# What you are asked to do
Please write out the records from the line with "Identify the location of svg-text: 50." to the line with "x-tick-label: 70 is", both lines included, and omit the pictures from your answer.

# Available data

※

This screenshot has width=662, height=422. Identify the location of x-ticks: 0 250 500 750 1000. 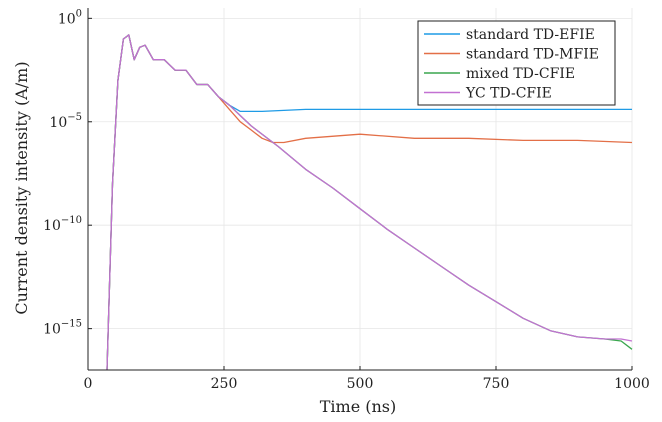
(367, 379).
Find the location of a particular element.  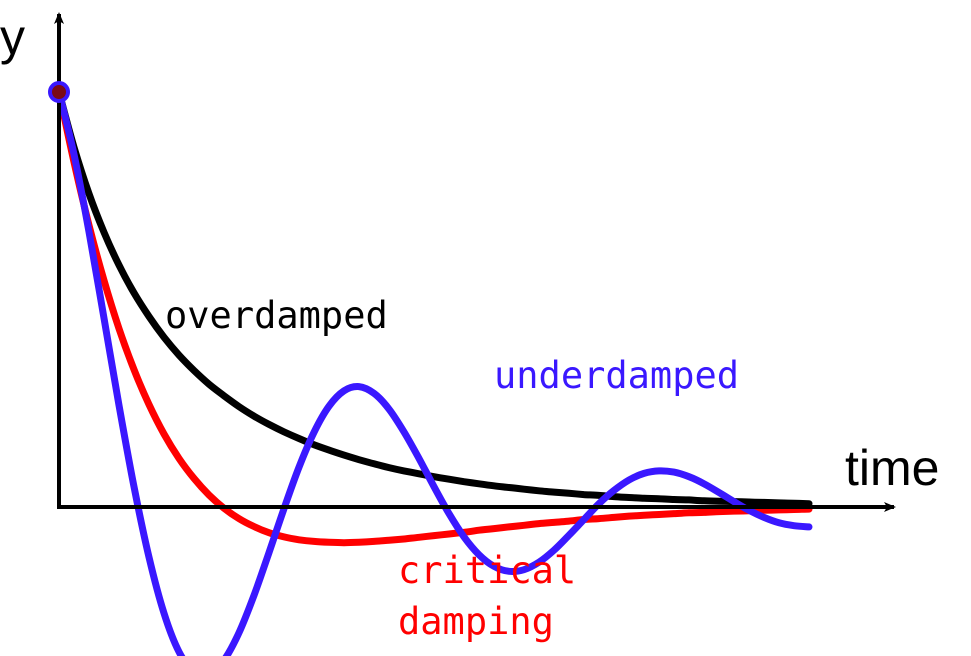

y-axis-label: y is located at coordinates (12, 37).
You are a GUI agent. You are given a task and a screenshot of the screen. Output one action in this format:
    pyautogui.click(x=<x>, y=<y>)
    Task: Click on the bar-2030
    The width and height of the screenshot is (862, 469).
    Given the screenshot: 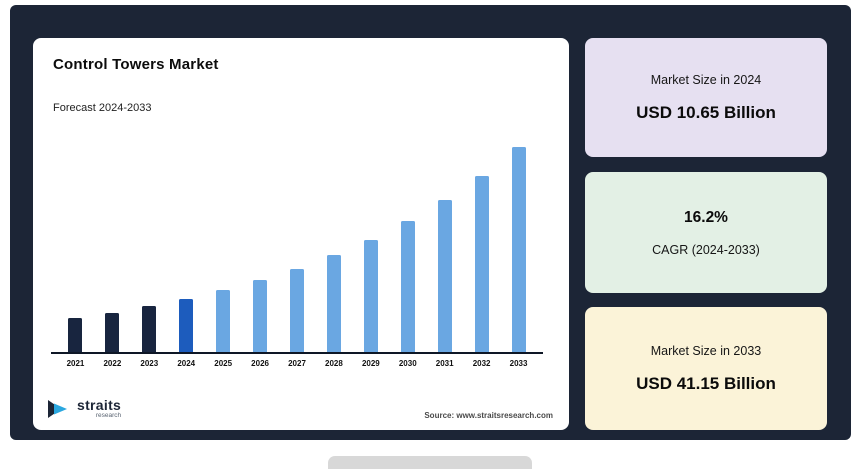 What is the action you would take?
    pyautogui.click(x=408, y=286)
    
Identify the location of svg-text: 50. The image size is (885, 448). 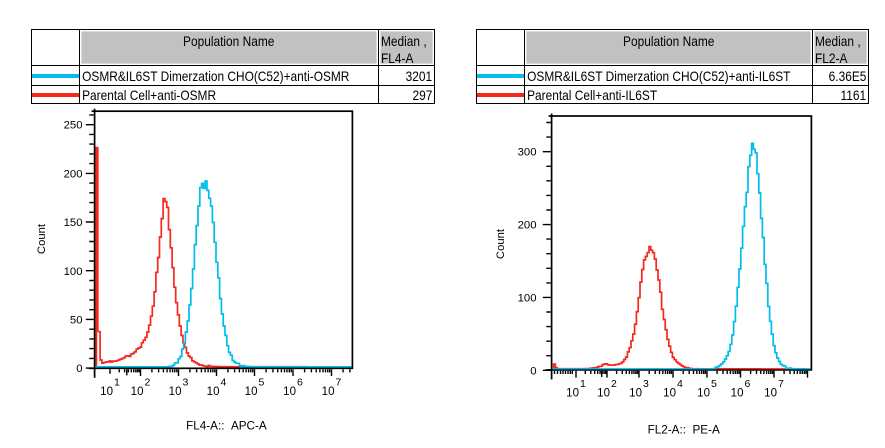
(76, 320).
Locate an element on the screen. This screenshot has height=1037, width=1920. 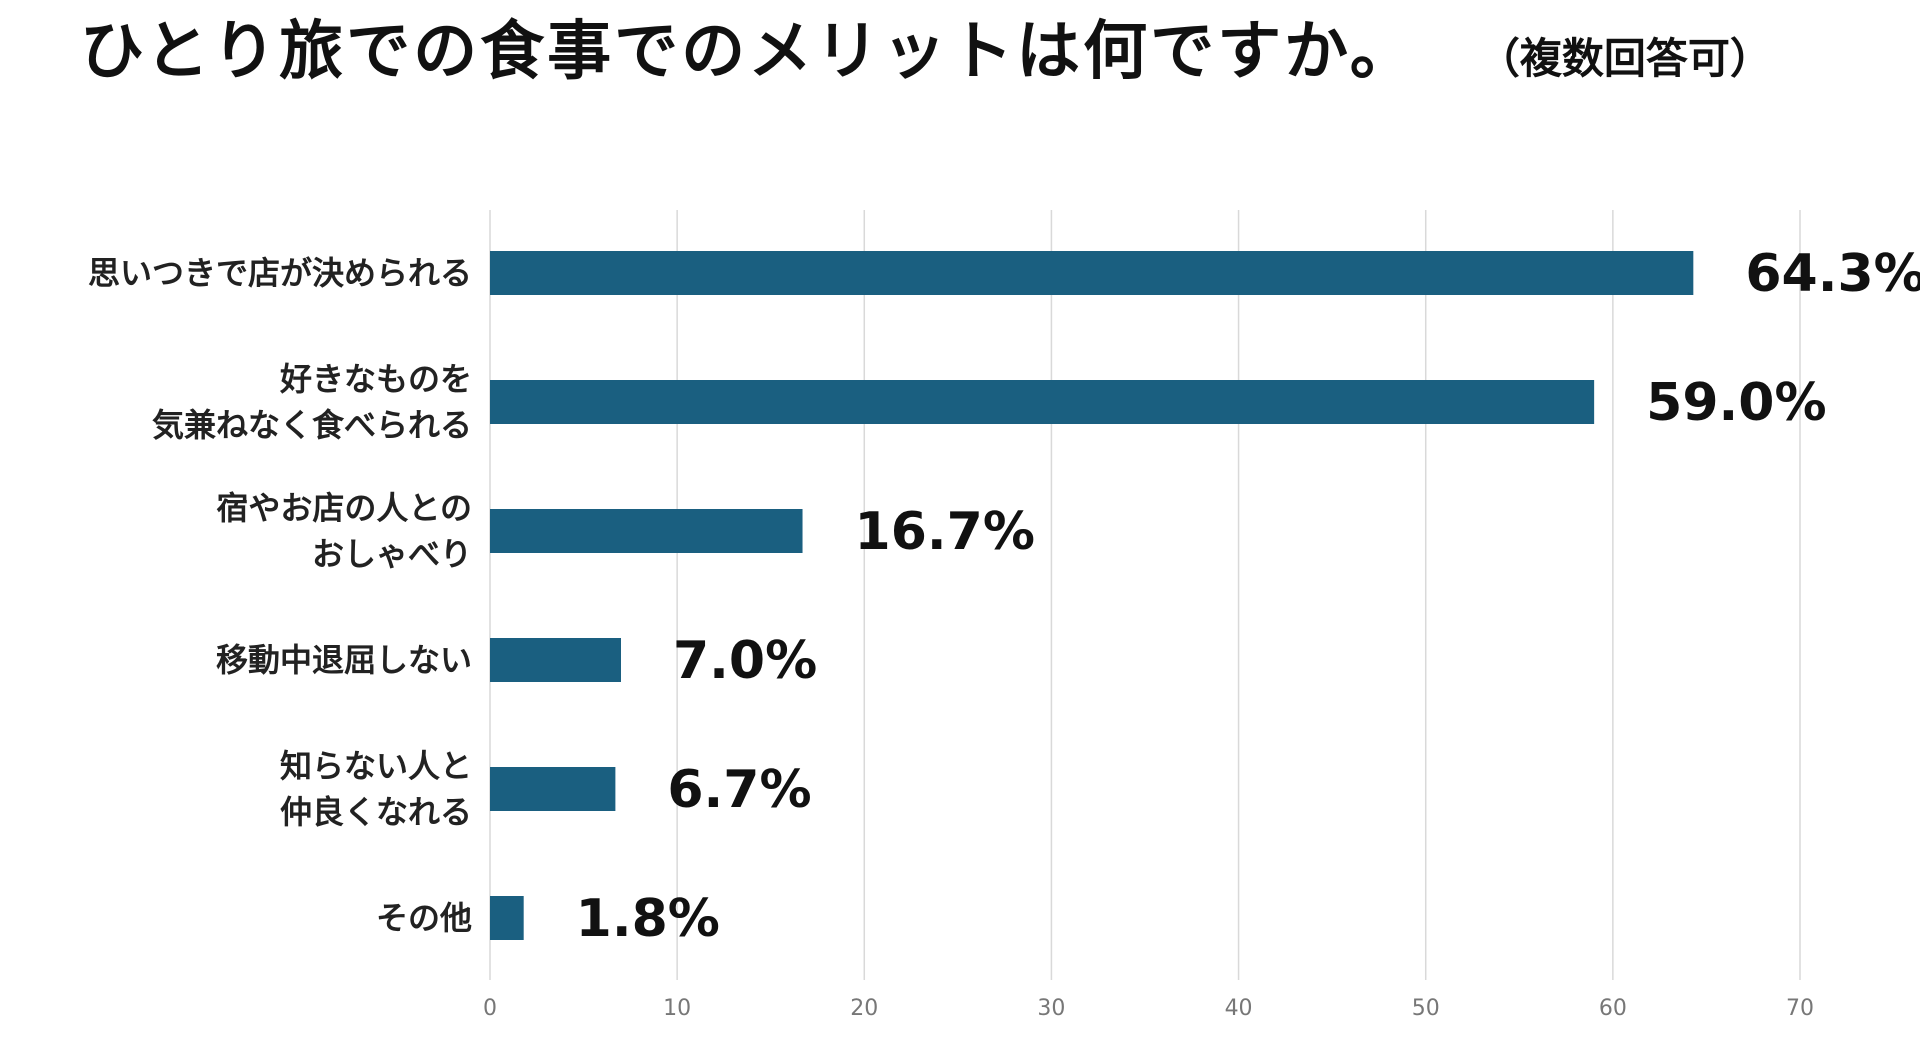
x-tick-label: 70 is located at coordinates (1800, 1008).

※

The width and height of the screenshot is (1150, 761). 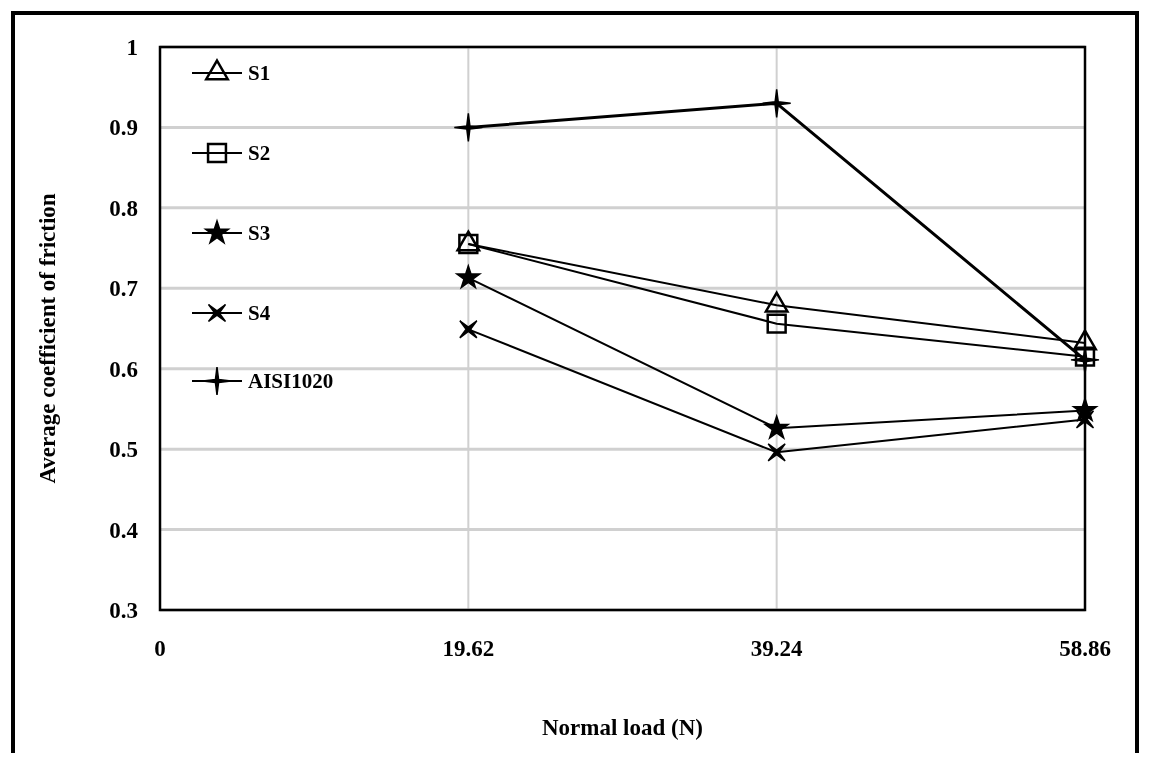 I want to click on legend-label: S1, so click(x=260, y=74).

※

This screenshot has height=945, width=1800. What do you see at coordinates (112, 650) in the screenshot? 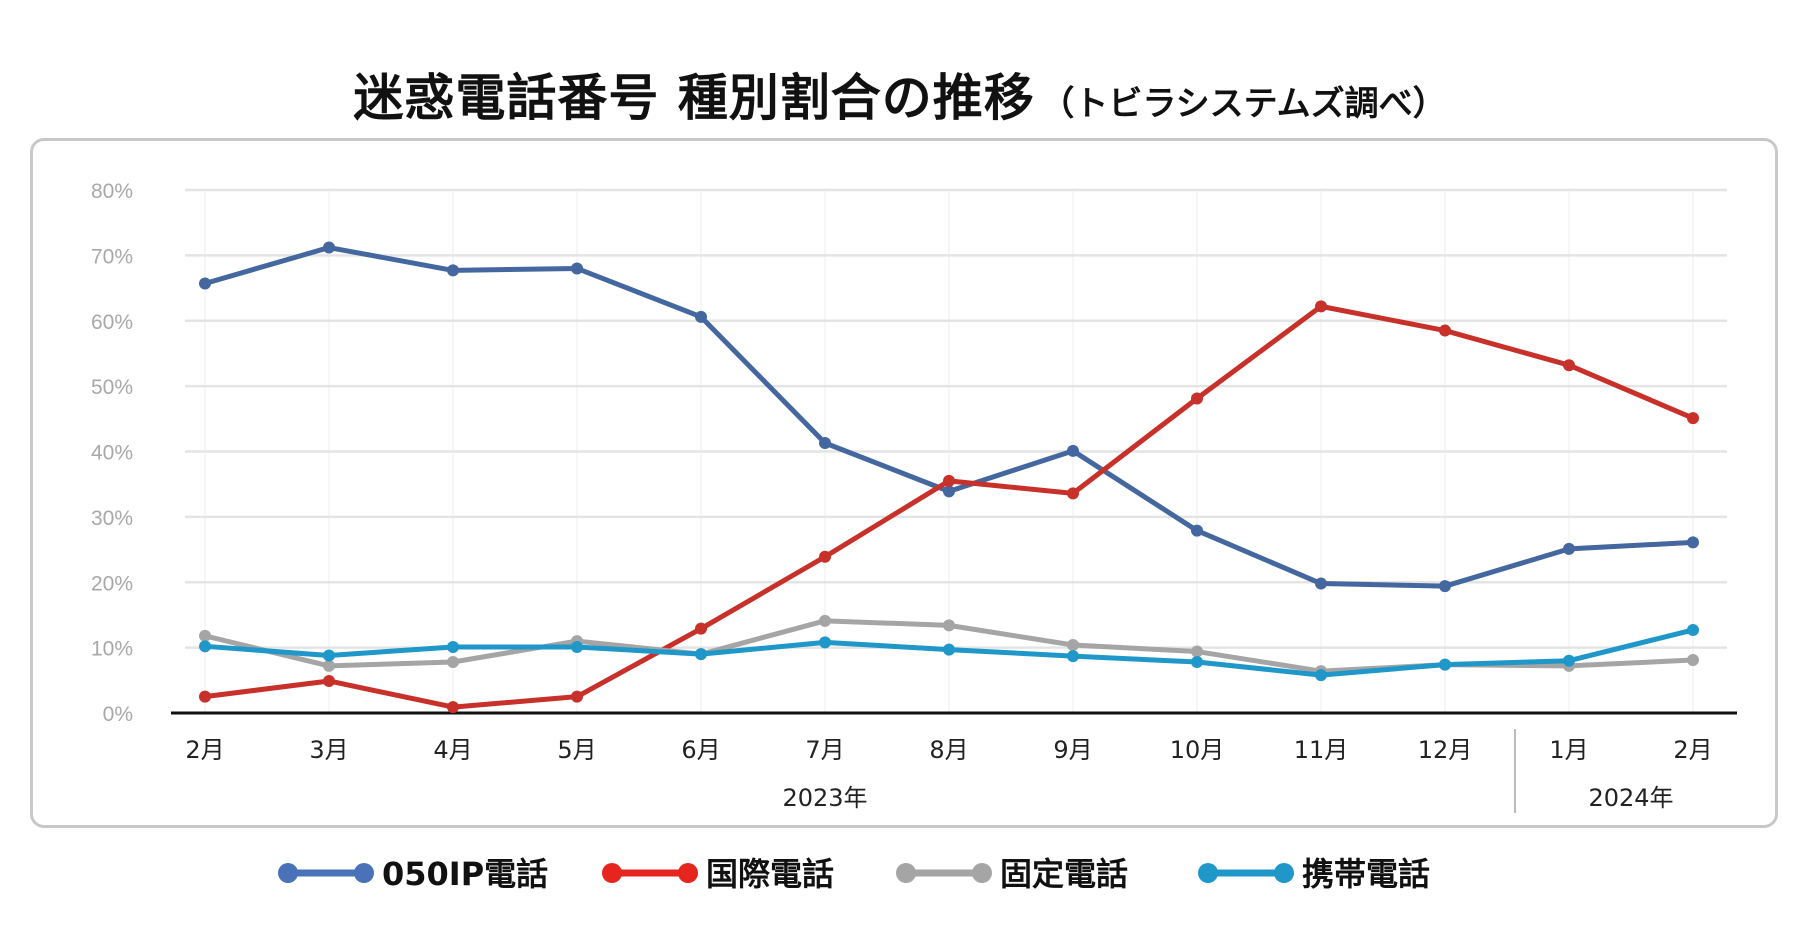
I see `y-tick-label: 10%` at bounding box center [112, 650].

※

# Solution for this problem
Identify the location of svg-text: 50. The image size is (885, 448). 
(76, 320).
Locate an element on the screen. This screenshot has height=1037, width=1920. 
x-tick-label: 70 is located at coordinates (1800, 1008).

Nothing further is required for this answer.